A gas chromatograph (GC-2014, Shimadzu GC) fitted with a thermal conductivity detector, PORAPAK column (2 m × 2 mm) and N2 as carrier gas was used to analyze the gaseous end products as described in [35]. In brief, the GC maintained with column, oven and detector temperatures of 80, 80 and 110 °C, respectively, 200 µl of sample from the collection bag was injected to the sampling port. The overpressure, i.e. gas volume exceeding the headspace volume of the vessel, was analyzed using water displacement method. The H2 and CO2 concentrations (mM) were calculated by dividing the cumulative gas (H2/CO2) volume (ml, obtained from the GC data, injection volume and gas overpressure values) with the product of ideal gas law constant (for room temperature) and cultivation volume (l). Hydrogen yields (mol H2/mol glucoseconsumed) were calculated by dividing the H2 concentration (mM) with the utilized sugar (mM). In H2 productivity studies, the cumulative hydrogen production (ml) profile was calculated as described previously [36]. Hydrogen productivities (mmol/l/h) were calculated by converting the cumulative hydrogen volume to concentration and dividing it with sampling time interval. For batch experiments, each experimental repeats were measured twice and in bioreactor experiment, triplicate technical repeats were included.

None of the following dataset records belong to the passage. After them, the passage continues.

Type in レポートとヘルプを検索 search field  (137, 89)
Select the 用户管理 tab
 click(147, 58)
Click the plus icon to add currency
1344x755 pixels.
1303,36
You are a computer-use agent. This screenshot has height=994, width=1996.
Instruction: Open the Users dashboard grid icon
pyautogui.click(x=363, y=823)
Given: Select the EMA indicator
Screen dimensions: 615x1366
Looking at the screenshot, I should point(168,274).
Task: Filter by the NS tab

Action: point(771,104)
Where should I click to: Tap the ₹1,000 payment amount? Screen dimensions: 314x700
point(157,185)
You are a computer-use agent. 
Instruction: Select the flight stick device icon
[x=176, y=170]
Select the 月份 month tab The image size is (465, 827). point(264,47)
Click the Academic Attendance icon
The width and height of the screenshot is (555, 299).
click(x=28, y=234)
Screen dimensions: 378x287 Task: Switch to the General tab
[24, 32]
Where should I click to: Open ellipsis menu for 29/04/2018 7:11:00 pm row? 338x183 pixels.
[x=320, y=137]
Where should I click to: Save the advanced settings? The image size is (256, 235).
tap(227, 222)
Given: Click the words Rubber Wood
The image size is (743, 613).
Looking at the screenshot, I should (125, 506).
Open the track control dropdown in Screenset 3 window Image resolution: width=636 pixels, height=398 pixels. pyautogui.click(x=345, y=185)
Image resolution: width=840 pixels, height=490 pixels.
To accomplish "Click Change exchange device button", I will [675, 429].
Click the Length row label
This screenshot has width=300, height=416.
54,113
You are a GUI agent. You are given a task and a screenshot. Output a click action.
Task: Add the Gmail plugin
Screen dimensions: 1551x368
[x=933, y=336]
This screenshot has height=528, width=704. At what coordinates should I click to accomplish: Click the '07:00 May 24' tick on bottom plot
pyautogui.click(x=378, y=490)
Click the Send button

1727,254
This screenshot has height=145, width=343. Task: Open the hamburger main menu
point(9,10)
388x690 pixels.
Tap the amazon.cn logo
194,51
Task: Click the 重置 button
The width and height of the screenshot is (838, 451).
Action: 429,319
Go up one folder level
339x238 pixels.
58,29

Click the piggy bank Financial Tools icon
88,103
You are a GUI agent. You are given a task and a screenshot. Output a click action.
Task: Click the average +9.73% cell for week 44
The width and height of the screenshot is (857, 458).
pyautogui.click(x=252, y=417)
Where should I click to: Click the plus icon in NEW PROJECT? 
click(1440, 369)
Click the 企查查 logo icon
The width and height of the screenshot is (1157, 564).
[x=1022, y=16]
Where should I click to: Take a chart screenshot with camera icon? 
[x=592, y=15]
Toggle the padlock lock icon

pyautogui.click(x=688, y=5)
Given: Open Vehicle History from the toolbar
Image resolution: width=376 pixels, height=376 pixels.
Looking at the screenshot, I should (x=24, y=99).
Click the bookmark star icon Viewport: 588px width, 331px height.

Carbon balances of C. butyricum gaseous and liquid metabolites and utilized substrate were calculated by multiplying the concentrations with the respective number of carbon in the molecular formula. The CO2 in the liquid phase was ignored during the carbon balance calculations. Electron balances were calculated by multiplying the carbon in utilized glucose and each metabolite with the corresponding degree of reduction (mol electrons per C-mol). For carbon and electron mass calculations, the chemical formula of C. butyricum biomass was assumed to be CH1.624O0.456N0.216P0.033S0.0047 [37]. The biomass concentrations (mM) after anaerobic cultivation was calculated by dividing the DCW with the total mass from the formula (g/mol). Both carbon and electron recoveries were calculated by determining the percentage of sum total of carbon and electron mass of liquid and gaseous metabolites divided with the respective masses calculated for the utilized sugar.